Exact wording is needed for every line from the one holding "Instruction: Choose Remove" to the end of the records below; write those lines out and omit the pictures.

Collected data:
^^^^^^^^
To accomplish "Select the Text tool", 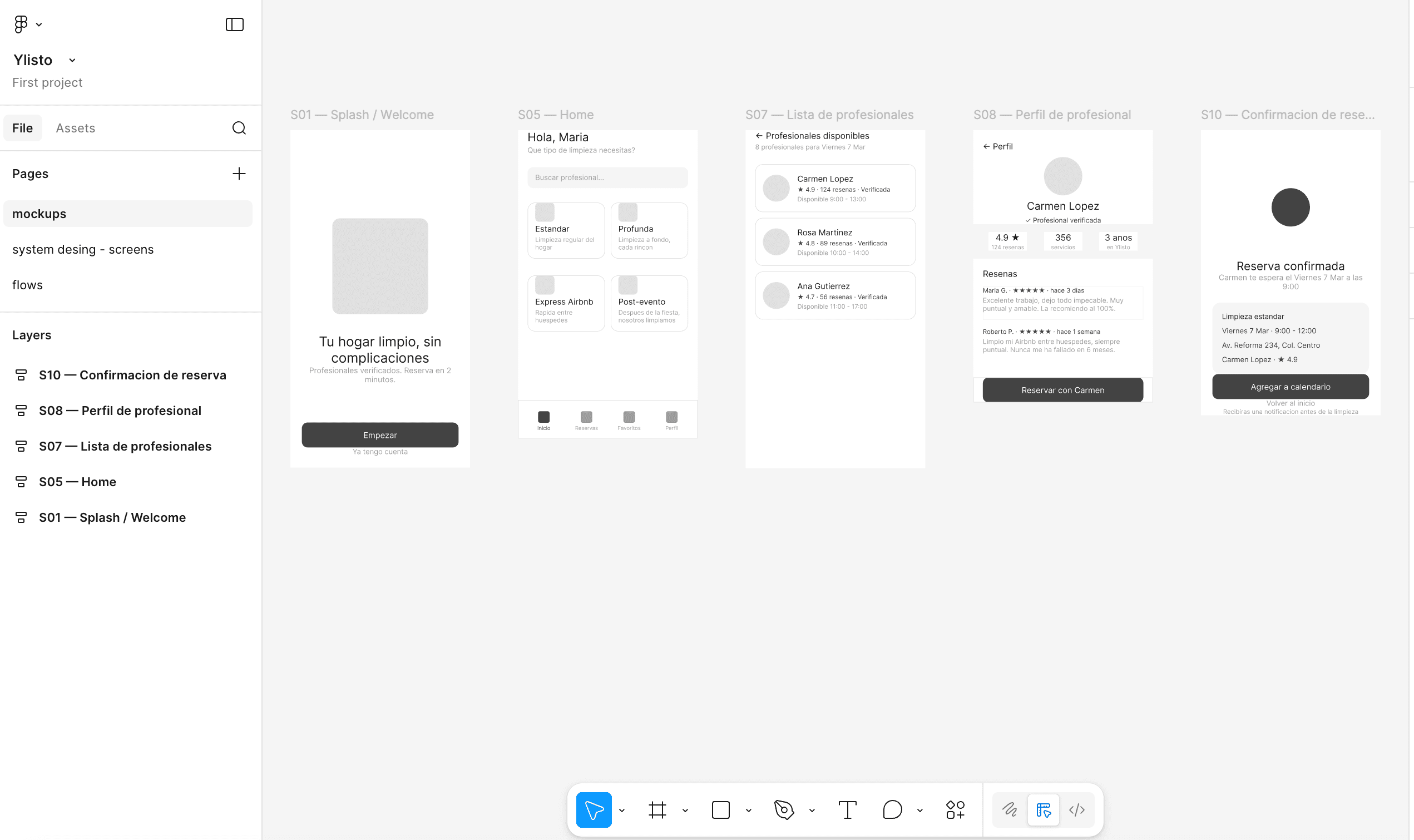I will (847, 809).
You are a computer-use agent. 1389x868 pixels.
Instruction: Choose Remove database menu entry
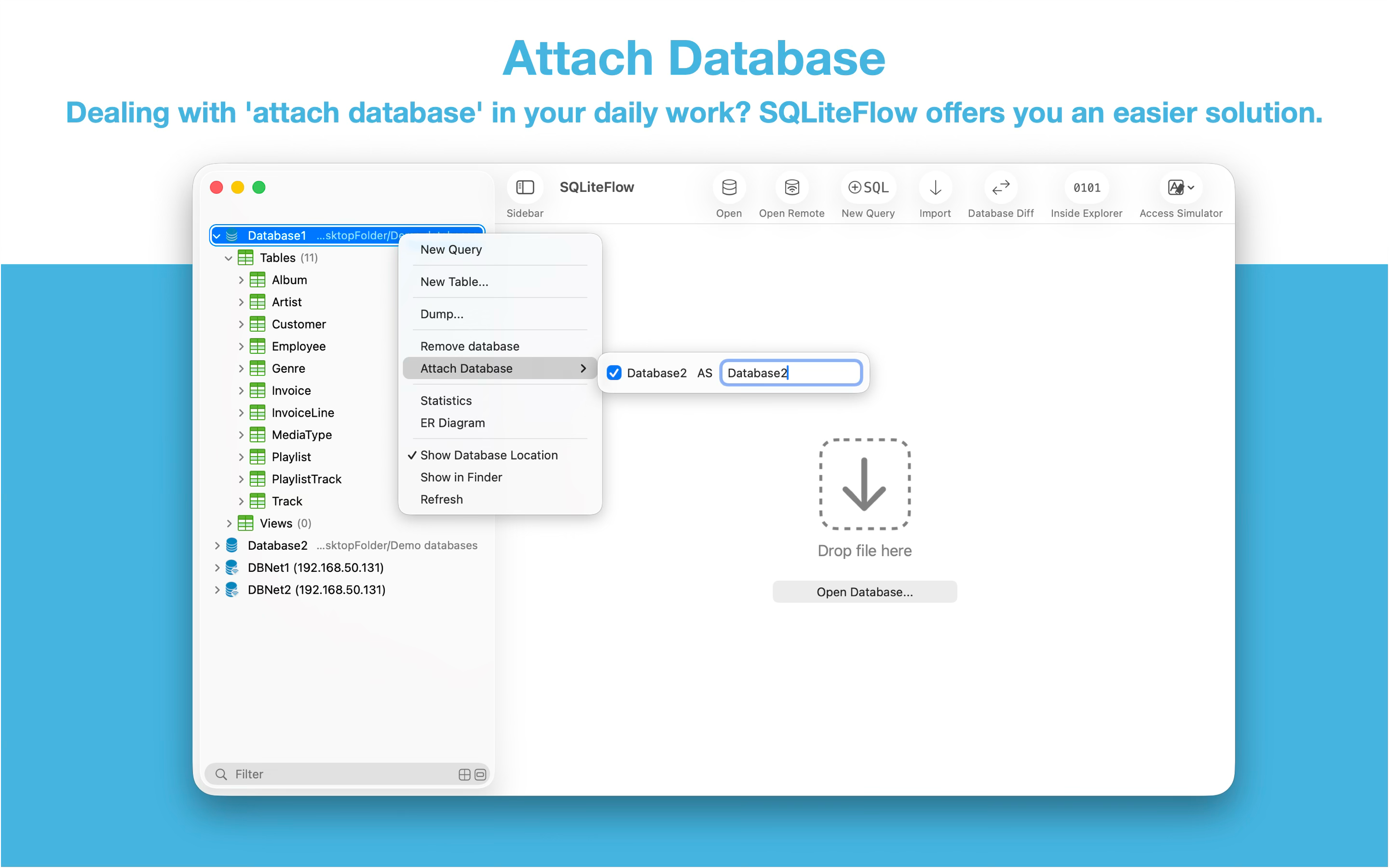point(469,346)
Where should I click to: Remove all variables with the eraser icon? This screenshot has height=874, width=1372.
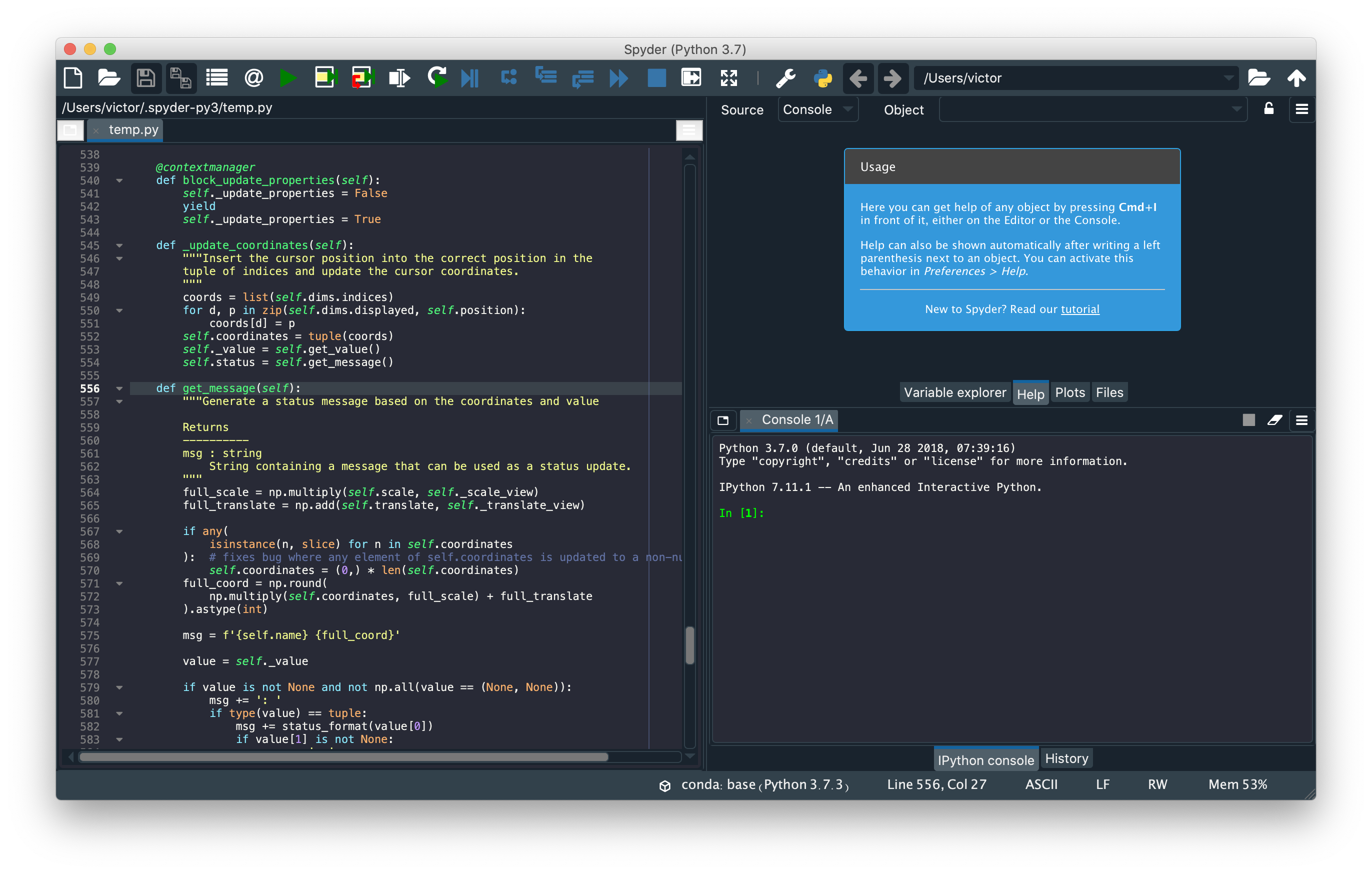tap(1276, 420)
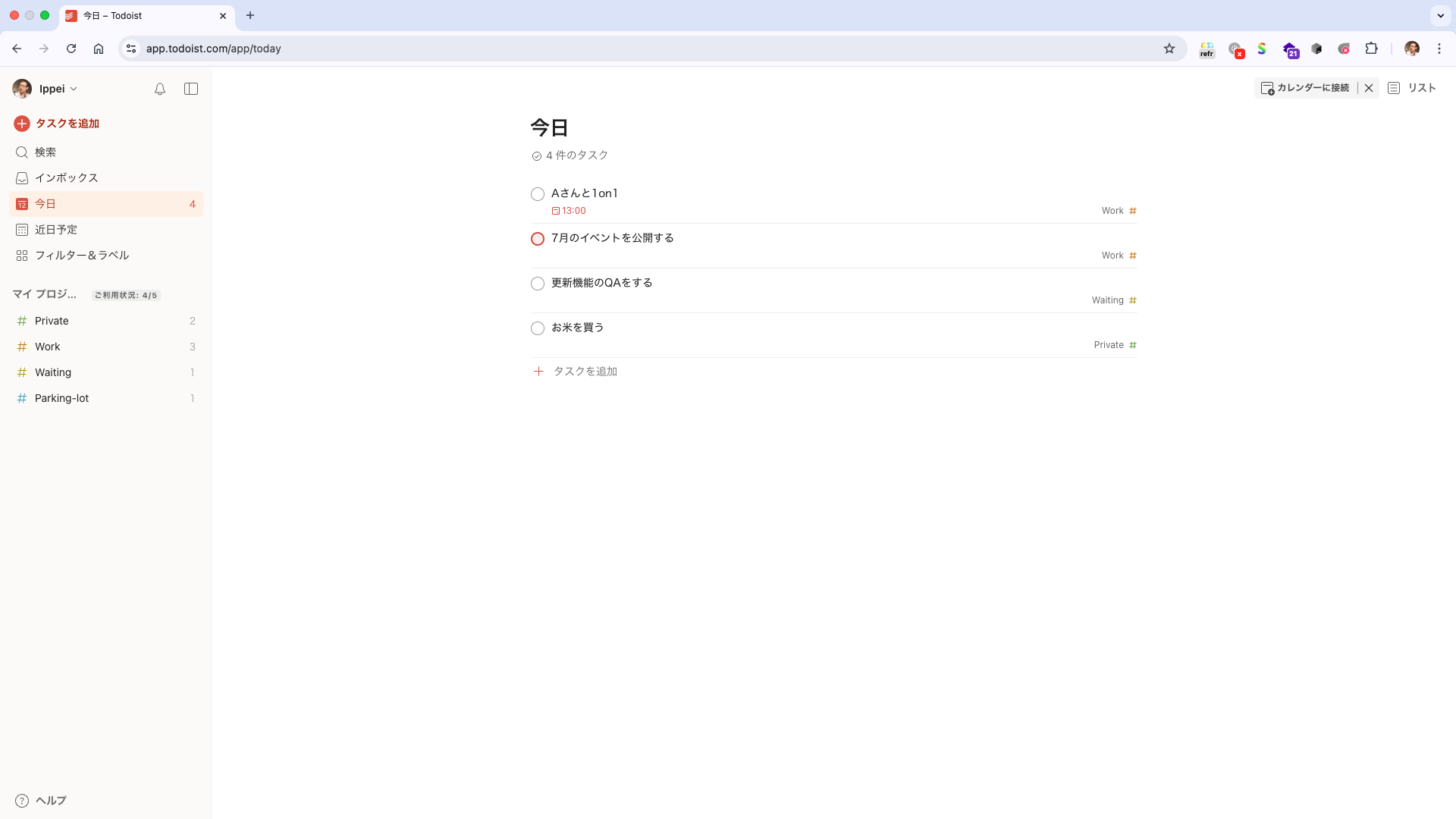The image size is (1456, 819).
Task: Collapse the sidebar using the panel icon
Action: pyautogui.click(x=190, y=89)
^^^^^^^^
**Reply:**
Instruction: Choose Remove database menu entry
point(469,346)
Where should I click to: Remove all variables with the eraser icon? This screenshot has height=874, width=1372.
tap(1276, 420)
The image size is (1456, 819).
Task: Collapse the sidebar using the panel icon
Action: pyautogui.click(x=190, y=89)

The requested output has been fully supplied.